Of course, the stand-alone investment banks were happy to advise him as to the wisdom of this course. A friend of the thousands of tiny banks that dominated the banking landscape of the time, Steagall pushed forward their agenda. These inefficient small and overwhelmingly single-office institutions were far from diversified and had suffered terribly in the banking crisis. They opposed branching and expansion of the large banks and sought legislation for deposit insurance, viewing it as a means to reassure their depositors who might otherwise flee to the safety of a bigger bank. The administration, the Federal Reserve, Glass, and many other Congressmen feared the moral hazard that insuring deposits would cause, but Steagall would accept no bill unless it had deposit insurance. So, a deal was done to forge the Glass-Steagall Act of 1933, producing deposit insurance and the separation of commercial and investment banking. The former started modestly but gradually grew to cover the banking system, creating huge incentives for risk-taking by bank executives, while the latter reduced competition and efficiency, raising the cost of capital to firms.

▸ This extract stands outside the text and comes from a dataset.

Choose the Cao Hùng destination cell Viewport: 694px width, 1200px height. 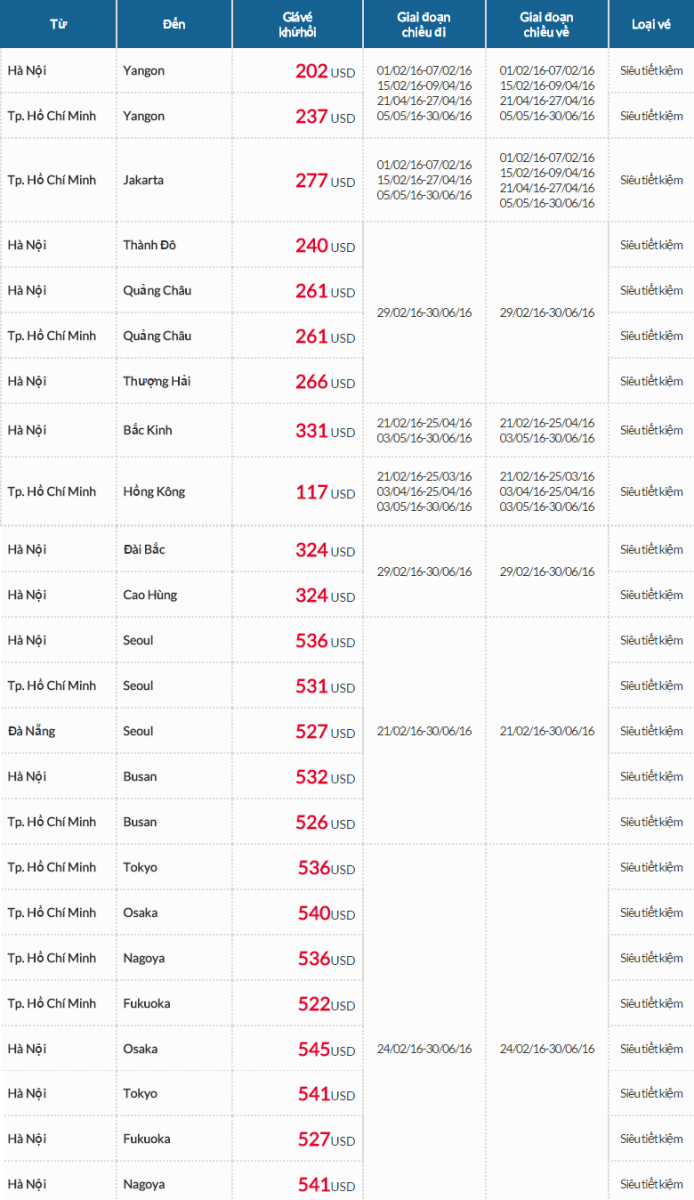[150, 595]
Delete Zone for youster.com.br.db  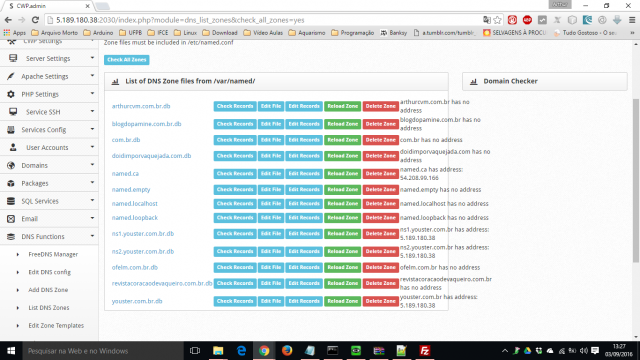point(380,301)
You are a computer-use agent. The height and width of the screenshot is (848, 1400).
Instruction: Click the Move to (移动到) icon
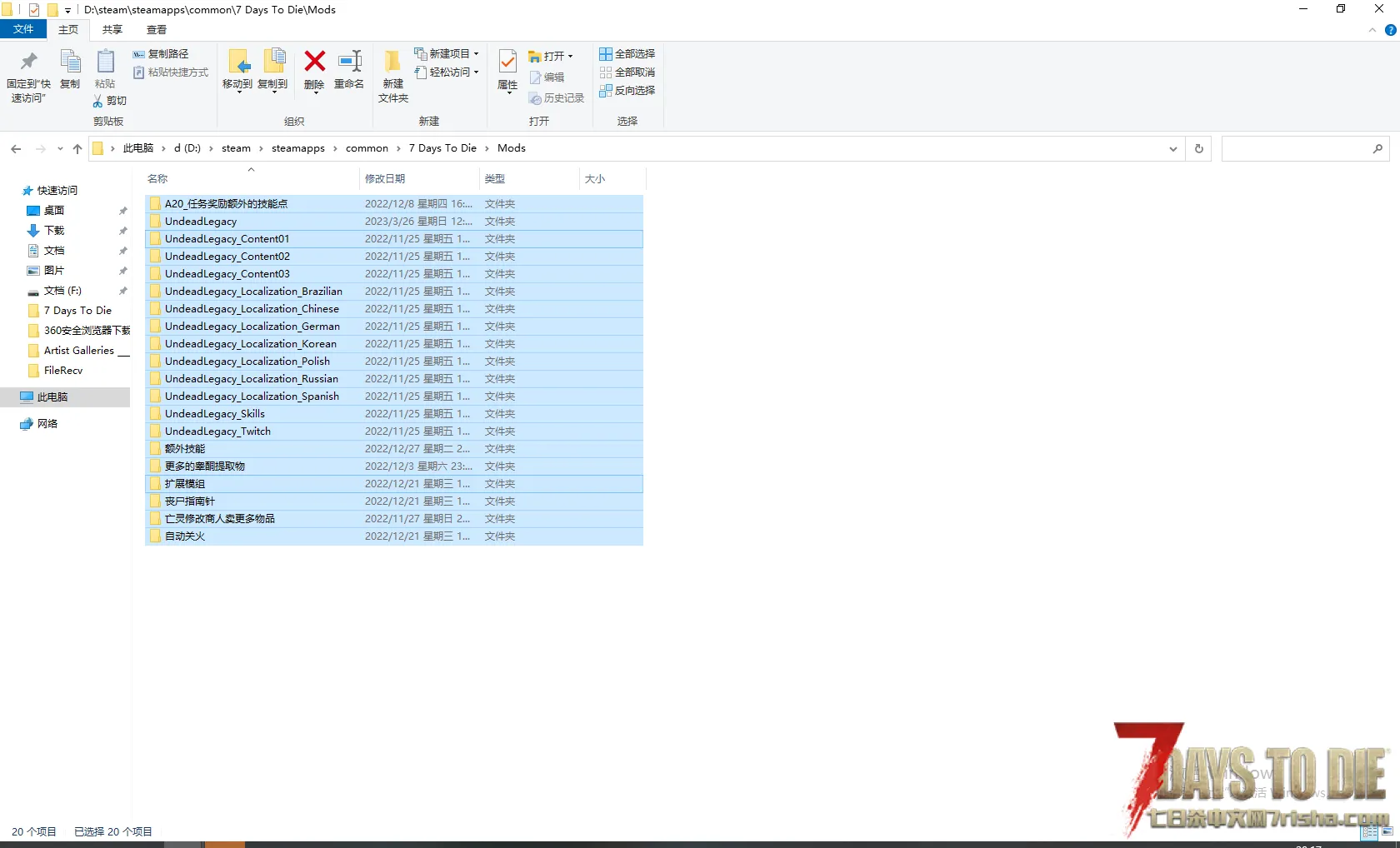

Some of the bankers who faced chief counsel Ferdinand Pecora had been guilty of certain crimes. But not all; and in fact, the true indictment was the whole industry had caused the Great Depression. The public and media have commonly assumed that they were convicted of this “crime” in the hearings. But again careful scholarship (including the work of Milton Friedman, Anna Schwartz, Ben Bernanke, and Christina Romer) has established that the primary cause of the Great Depression were the faulty policies of the Federal Reserve. The Fed, when faced with banking panics, failed to sufficiently expand liquidity, permitting the depression to deepen. Yet, while the bankers were subjected to the Glass-Steagall Act and a corset of regulations costing consumers and business billions of dollars, the Fed gained more power in the New Deal.

Where do the real causes of today’s crisis lie? We should be wary of rushing to conclusions, as a more careful examination of the causes is needed to enable us to properly reform the banking system. A mad dash for regulation where special interests can manipulate popular outrage is a recipe for cooking up the next financial disaster.

References

Bernanke, Ben (2000), Essays on the Great Depression, Princeton: Princeton University Press.

Friedman, Milton and Anna J Schwartz (1963), A Monetary History of the United States, 1867-1960, Princeton: Princeton University Press.

Kroszner, Randall and Raghuram Rajan (1994), "Is the Glass-Steagall Act Justified? A Study of the U. S. Experience with Universal Banking before 1933", American Economic Review: 810-32, September.

Puri, Manju (1996), “Commercial Banks in Investment Banking: Conflict of Interest or Certification Role?”, Journal of Financial Economics, 40:373-401.

Romer, Christina D (1993), “The Nation in Depression”, Journal of Economic Perspectives, 7(2):19-39, Spring.

White, Eugene N (1986), “Before the Glass-Steagall Act: An Analysis of the Investment Banking Activities of National Banks”, Explorations in Economic History 23(1):33-55, January.